Formulation of the claim
Reading the Qur’an requires a historical-linguistic method that links meaning to its context and reveals shifts in signification from one level to another.
Why do these elements come together?
These elements come together because they return to a single issue in the book Readings in the Qur’an: the Qur’anic text cannot be understood apart from its linguistic and historical history, nor apart from the transformations that befell its meanings when it moved from its original context to later readings. Thus The study of the Qur’an requires the integration of philology and history and the identification of temporal layers makes understanding depend on combining linguistic analysis with historical determination, rather than settling for an abstract reading. And Structuralism is useful so long as it does not isolate the text from its history comes to confirm that attention to the internal structure is useful, but not sufficient if the text is detached from its time and formation.

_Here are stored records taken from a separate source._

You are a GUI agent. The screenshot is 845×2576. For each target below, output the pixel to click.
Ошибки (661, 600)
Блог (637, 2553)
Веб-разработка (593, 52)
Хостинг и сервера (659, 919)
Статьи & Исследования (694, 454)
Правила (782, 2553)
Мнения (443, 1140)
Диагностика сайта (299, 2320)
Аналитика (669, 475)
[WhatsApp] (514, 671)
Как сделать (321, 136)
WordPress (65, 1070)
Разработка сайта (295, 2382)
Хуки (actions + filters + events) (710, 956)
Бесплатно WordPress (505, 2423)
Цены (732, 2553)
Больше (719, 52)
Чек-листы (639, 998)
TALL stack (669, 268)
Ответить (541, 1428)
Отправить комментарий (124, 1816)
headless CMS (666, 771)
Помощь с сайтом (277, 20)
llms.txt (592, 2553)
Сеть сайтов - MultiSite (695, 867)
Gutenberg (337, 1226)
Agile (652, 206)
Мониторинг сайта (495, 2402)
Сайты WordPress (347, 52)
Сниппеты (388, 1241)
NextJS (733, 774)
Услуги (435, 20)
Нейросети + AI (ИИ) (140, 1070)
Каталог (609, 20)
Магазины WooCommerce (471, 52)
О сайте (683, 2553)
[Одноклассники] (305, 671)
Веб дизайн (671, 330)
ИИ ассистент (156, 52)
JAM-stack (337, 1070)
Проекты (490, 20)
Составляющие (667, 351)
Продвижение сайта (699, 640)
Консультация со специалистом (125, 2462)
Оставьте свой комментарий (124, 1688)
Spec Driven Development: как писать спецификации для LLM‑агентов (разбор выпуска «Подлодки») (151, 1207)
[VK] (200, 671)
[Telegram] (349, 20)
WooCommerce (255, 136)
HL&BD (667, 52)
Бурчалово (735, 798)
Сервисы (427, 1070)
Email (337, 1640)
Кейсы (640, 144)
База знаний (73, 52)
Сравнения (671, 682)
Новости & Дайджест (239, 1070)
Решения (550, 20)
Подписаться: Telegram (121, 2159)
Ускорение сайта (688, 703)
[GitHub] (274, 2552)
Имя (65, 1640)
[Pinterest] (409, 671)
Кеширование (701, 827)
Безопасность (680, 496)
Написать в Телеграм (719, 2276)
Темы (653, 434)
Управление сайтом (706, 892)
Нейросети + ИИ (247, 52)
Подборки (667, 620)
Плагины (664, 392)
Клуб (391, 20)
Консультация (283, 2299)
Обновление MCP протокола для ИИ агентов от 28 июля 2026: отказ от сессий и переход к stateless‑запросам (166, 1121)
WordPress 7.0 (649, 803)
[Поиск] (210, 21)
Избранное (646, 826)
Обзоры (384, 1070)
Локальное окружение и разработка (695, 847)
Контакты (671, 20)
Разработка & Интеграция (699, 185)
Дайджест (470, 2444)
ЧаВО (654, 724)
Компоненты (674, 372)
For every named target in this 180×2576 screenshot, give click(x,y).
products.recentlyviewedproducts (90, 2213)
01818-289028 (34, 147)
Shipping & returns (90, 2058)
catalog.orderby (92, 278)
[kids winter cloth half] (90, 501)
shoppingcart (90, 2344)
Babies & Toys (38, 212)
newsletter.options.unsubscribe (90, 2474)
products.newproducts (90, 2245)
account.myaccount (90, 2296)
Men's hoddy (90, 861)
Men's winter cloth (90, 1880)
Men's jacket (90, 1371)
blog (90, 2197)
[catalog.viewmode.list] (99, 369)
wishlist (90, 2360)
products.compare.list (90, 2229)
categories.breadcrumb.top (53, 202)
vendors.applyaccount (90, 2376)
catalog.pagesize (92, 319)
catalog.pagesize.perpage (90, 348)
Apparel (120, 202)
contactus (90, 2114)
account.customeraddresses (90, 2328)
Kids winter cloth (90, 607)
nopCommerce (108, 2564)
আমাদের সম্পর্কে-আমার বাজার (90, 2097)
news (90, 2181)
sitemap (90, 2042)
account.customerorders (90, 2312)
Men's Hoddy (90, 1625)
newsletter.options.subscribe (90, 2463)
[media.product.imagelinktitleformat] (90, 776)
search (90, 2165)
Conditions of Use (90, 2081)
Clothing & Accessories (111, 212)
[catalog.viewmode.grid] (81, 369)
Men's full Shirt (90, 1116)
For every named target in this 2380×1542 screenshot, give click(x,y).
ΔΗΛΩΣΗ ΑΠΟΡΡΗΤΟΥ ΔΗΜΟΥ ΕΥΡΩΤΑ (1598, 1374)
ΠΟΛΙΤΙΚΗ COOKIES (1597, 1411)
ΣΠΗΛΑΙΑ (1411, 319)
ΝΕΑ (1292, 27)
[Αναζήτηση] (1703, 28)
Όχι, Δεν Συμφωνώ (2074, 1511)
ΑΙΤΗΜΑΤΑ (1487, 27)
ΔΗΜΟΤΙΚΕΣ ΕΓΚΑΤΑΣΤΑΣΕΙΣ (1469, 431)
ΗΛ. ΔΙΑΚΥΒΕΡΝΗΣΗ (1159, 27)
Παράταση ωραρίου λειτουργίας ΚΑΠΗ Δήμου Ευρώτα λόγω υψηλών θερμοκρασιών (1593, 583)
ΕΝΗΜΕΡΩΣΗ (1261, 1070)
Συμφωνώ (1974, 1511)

Then Modern reading reveals the history concealed by theology explains that modern critical reading extracts from theological formulations the historical dimensions hidden in the text and in its reception. And Distinguishing between the original meaning and the theological meaning explains shifts in signification shows that some terms originally carried a socio-political meaning, before later theological meanings came to dominate and alter their direction. For this reason, these elements converge to describe a single trajectory: from the first meaning to the later meaning, and from a closed reading to a historical-linguistic reading.
The cluster’s place in the book
This cluster occupies a central place in the book Readings in the Qur’an because it condenses one of Arkoun’s most important approaches to the Qur’anic text. The book does not treat the Qur’an as a text with fixed meaning, but rather as a discourse with a history of formation, reception, and transformation. Hence the importance of this cluster: it brings together linguistic and historical tools of understanding, and shows how Arkoun moves from explaining the apparent meaning to tracing what has accumulated over it in later readings and concepts.
Elements of the cluster
- The study of the Qur’an requires the integration of philology and history and the identification of temporal layers
- Structuralism is useful so long as it does not isolate the text from its history
- Modern reading reveals the history concealed by theology
- Distinguishing between the original meaning and the theological meaning explains shifts in signification
Brief evidence passage
This page is based on the idea that Qur’anic meaning cannot be understood in isolation from its linguistic and historical context, but only through tracing its formation and transformations. A term does not carry a single fixed meaning; rather, its effect changes according to the moment of revelation, the history of interpretation, and shifts in the cultural horizon. Hence the texts gathered here converge because they link linguistic tools with historical analysis in order to uncover layers of meaning. It is a call to read the Qur’an as a discourse in motion, not a rigid structure.
Conclusion
This cluster shows that, for Arkoun, understanding the Qur’an is only complete through a historical-linguistic method that reveals the relationship between the word and its context, between structure and transformation, and between the original meaning and later meanings.